If these folks succeed they will lose a tool they may need themselves someday. They may also begin a process whereby a tool granted the citizenry by the authors of the state's constitution will be blunted and then, perhaps, broken irreparably. Authors of the constitution spent a great deal of time on a piece of work still displayed as a model for other states, and concluded it was safe to trust the electorate with the initiative tool. They also spent a lot of time discussing management of Alaska's natural resources, fish and game. The board system they established, although altered since statehood, has served Alaskans well. Proponents of Proposition #1 apparently feel they know better than the pioneers who gathered at Fairbanks.
I can tell you from personal experience that fish and game professionals are proud of their chosen field and jealously defend what they see as their exclusive right to make decisions intended to produce abundant fish and game populations. Many of these men and women hold multiple degrees, have years of hands-on experience and truly believe they know, as well as anybody - and surely better than laymen - what steps must be taken to assure a healthy balance of nature. In the fish and game field the prospect of citizen involvement in day-to-day management decisions is the stuff of nightmares.

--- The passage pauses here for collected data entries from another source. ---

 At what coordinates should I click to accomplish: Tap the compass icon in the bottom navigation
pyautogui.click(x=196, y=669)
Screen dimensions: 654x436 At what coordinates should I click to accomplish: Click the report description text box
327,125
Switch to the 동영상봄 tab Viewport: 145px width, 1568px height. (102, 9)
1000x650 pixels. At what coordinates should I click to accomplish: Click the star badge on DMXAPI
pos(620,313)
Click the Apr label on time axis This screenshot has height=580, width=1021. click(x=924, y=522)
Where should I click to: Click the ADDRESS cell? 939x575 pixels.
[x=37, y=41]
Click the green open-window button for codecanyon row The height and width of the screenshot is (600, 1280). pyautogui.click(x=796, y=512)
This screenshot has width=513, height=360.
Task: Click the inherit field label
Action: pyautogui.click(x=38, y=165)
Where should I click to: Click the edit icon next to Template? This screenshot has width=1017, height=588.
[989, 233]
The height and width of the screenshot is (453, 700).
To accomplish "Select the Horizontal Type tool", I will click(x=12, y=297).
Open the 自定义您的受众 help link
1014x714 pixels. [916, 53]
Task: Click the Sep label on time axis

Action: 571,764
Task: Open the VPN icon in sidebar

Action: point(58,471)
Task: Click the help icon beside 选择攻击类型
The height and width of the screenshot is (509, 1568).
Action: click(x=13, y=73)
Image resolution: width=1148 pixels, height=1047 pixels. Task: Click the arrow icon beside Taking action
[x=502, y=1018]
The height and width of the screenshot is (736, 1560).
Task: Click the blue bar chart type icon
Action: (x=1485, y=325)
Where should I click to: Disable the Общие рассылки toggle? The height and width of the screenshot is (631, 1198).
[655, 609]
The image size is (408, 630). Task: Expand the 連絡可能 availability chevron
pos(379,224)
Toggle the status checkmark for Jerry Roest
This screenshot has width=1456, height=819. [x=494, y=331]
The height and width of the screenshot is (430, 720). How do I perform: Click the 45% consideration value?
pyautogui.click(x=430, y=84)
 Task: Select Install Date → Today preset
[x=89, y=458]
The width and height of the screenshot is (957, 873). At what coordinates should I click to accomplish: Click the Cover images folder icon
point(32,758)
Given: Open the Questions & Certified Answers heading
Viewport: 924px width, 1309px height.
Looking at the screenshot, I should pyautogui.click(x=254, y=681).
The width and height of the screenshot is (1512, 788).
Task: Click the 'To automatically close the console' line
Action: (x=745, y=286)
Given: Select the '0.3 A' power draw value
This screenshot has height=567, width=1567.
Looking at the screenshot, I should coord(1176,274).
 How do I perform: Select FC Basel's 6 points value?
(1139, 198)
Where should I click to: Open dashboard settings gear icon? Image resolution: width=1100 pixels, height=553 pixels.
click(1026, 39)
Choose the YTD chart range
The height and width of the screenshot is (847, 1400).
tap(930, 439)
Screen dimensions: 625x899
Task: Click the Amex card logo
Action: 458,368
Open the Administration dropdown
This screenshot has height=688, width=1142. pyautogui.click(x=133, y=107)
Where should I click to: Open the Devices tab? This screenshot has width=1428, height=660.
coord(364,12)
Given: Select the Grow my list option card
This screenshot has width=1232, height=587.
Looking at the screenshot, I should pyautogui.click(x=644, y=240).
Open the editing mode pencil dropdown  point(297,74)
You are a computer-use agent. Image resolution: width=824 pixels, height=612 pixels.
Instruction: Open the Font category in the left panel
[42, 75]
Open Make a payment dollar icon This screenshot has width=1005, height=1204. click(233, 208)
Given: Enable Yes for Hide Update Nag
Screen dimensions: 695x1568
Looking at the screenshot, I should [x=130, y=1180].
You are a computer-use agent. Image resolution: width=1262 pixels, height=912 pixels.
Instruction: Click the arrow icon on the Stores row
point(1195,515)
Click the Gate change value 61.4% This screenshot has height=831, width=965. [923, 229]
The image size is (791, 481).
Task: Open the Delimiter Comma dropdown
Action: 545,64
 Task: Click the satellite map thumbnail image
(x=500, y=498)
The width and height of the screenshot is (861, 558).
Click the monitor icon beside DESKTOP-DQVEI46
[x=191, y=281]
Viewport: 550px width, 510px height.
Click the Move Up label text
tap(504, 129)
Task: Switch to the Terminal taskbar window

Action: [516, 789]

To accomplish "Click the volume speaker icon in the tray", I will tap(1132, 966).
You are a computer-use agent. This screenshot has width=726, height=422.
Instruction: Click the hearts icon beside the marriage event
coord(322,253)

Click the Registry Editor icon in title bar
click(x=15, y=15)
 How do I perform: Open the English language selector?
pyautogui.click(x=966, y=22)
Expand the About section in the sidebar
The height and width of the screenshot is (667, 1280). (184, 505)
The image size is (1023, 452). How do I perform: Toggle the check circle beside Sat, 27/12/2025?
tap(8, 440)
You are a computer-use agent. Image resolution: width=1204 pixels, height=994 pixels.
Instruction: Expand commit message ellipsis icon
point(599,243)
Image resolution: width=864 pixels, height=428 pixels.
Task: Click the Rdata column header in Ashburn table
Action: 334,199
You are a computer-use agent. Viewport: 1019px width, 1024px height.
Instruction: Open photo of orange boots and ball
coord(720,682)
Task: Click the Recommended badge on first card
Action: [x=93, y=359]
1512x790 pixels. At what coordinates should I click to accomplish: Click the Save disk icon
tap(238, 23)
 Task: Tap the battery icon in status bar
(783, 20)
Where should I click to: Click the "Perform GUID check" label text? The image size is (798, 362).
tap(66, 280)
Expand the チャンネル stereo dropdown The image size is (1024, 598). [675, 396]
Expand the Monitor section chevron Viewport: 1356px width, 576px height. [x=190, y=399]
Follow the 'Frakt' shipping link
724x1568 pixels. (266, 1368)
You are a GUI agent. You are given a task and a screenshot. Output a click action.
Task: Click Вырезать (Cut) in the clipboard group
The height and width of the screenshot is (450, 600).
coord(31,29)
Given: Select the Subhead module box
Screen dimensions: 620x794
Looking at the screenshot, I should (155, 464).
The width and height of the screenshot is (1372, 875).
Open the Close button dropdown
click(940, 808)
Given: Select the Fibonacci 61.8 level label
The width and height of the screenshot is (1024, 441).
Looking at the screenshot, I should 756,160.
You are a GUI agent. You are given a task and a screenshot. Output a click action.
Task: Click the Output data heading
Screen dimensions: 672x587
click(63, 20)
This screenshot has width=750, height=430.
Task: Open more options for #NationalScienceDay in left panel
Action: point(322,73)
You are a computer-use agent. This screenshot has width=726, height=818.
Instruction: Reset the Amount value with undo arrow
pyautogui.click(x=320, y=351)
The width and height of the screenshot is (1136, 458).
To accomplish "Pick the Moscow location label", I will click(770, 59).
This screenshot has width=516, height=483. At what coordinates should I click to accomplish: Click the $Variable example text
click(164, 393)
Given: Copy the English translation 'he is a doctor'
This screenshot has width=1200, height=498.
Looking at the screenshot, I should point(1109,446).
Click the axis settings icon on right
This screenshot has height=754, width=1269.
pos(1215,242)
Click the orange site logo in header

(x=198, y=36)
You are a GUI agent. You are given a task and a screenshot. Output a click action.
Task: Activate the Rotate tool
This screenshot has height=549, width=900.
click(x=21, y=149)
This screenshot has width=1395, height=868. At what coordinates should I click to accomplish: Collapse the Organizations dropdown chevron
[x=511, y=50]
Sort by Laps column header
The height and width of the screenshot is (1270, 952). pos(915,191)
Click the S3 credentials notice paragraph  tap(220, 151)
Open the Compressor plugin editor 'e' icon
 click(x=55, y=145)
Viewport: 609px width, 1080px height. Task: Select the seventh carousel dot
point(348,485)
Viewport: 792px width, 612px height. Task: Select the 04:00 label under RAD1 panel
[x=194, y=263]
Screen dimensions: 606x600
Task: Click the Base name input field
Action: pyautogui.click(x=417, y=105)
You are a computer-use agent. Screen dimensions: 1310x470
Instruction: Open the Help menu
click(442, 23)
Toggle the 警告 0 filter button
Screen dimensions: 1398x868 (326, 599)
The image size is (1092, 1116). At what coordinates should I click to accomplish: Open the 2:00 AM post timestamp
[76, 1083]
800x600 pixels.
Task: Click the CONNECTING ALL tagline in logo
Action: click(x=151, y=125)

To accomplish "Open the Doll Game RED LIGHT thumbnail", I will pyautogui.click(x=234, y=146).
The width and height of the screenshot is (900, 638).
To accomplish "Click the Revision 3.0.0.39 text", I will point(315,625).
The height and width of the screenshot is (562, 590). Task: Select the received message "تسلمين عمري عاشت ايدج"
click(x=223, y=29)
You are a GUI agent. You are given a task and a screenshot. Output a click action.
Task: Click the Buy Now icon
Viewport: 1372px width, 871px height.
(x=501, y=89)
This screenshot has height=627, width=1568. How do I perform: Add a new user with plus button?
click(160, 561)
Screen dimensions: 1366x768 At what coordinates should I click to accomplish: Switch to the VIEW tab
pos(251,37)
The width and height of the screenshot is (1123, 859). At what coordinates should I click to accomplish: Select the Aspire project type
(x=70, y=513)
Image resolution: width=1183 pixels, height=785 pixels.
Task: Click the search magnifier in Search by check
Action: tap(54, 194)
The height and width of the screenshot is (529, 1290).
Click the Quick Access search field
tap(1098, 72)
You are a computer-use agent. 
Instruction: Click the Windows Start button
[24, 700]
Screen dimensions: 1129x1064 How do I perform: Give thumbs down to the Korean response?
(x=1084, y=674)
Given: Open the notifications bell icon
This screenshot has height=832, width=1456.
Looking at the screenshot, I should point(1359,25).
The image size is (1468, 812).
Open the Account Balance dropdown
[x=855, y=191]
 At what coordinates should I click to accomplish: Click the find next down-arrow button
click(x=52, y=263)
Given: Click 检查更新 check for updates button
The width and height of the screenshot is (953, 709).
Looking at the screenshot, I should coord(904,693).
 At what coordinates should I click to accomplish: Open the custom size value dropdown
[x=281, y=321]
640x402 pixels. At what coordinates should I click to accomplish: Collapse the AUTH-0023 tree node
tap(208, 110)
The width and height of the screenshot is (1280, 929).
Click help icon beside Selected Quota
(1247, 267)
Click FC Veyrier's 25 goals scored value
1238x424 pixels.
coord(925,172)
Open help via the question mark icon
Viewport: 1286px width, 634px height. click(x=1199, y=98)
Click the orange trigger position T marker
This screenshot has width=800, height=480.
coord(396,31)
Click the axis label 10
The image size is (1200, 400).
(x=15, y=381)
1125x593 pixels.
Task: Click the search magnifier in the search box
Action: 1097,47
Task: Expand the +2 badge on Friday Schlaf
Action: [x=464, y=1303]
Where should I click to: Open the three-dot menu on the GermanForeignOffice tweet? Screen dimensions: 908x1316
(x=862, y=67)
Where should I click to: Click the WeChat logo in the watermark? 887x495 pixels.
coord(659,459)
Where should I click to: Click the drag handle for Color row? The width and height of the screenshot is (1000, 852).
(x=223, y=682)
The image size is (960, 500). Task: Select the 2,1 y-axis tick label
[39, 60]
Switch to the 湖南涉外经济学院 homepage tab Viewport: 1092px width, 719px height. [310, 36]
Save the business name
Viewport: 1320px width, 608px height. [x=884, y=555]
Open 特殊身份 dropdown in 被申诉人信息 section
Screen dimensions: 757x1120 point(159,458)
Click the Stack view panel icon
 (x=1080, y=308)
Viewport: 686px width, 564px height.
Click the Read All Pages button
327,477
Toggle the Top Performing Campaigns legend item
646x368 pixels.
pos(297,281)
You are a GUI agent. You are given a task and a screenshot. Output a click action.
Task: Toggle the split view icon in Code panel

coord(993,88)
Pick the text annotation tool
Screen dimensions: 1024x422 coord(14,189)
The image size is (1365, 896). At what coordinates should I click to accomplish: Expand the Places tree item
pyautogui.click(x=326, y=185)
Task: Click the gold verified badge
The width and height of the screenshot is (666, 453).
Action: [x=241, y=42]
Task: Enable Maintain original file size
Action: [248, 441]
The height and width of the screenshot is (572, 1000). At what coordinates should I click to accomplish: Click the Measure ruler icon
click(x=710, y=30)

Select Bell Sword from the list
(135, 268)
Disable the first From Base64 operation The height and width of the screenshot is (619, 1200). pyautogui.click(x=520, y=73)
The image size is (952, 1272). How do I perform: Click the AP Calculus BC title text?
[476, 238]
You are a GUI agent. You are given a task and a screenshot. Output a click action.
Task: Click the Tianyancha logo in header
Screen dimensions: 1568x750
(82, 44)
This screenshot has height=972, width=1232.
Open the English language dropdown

During my tenure at the Alaska Department of Fish and Game and even before that time I was well aware of all this. While I was with the department the top three positions, commissioner and two deputy commissioner positions, were held by non-professionals; Don Collinsworth, Norman Cohen and I were political appointees. Therefore we were constantly suspect. Obviously we had the responsibility of assuring the department carried out its mandate. But had any one of the three of us began unduly directing day-to-day management decisions, we would have met with silent resistance. Rightly so. To the best of my knowledge we did not fall into that trap. Nevertheless, the department's professionals rejoiced when we were summarily tossed out following the election and replaced with a cadre of former ADF&G employees. I guess you could say that in the eyes of some, the balance of nature had been restored in the department. Hard telling what the old pros think of the present leadership of the department. I can guess.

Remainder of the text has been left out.